§ **TASK TO COMPLETE**
Every line below that holds the string "agent" should be copied.
── DATA SUPPLIED ──
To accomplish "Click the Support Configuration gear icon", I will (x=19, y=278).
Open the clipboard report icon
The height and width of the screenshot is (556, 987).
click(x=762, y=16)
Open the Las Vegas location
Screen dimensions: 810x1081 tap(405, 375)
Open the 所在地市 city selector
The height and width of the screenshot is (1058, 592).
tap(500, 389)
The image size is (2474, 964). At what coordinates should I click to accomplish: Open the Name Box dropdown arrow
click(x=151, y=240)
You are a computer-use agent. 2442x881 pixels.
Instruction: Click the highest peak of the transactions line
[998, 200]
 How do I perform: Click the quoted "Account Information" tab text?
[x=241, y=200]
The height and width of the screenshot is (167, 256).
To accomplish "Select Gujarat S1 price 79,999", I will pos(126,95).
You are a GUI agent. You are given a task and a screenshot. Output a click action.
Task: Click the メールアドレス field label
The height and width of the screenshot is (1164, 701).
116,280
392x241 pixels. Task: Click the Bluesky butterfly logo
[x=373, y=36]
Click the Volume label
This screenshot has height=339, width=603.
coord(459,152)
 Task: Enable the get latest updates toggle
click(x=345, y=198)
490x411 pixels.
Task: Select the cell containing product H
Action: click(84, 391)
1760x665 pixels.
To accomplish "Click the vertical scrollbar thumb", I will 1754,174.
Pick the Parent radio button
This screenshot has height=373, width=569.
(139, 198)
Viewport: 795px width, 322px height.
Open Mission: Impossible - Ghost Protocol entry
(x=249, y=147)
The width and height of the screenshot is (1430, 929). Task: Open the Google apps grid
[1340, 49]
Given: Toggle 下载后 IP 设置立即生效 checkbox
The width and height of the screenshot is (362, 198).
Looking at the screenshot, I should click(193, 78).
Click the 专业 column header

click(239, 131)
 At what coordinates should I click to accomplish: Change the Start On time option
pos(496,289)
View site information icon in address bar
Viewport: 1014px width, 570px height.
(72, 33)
───
§ **OUTPUT**
You are a computer-use agent. 2442x881 pixels.
You are a GUI agent. You are given a task and a screenshot. Output a click action.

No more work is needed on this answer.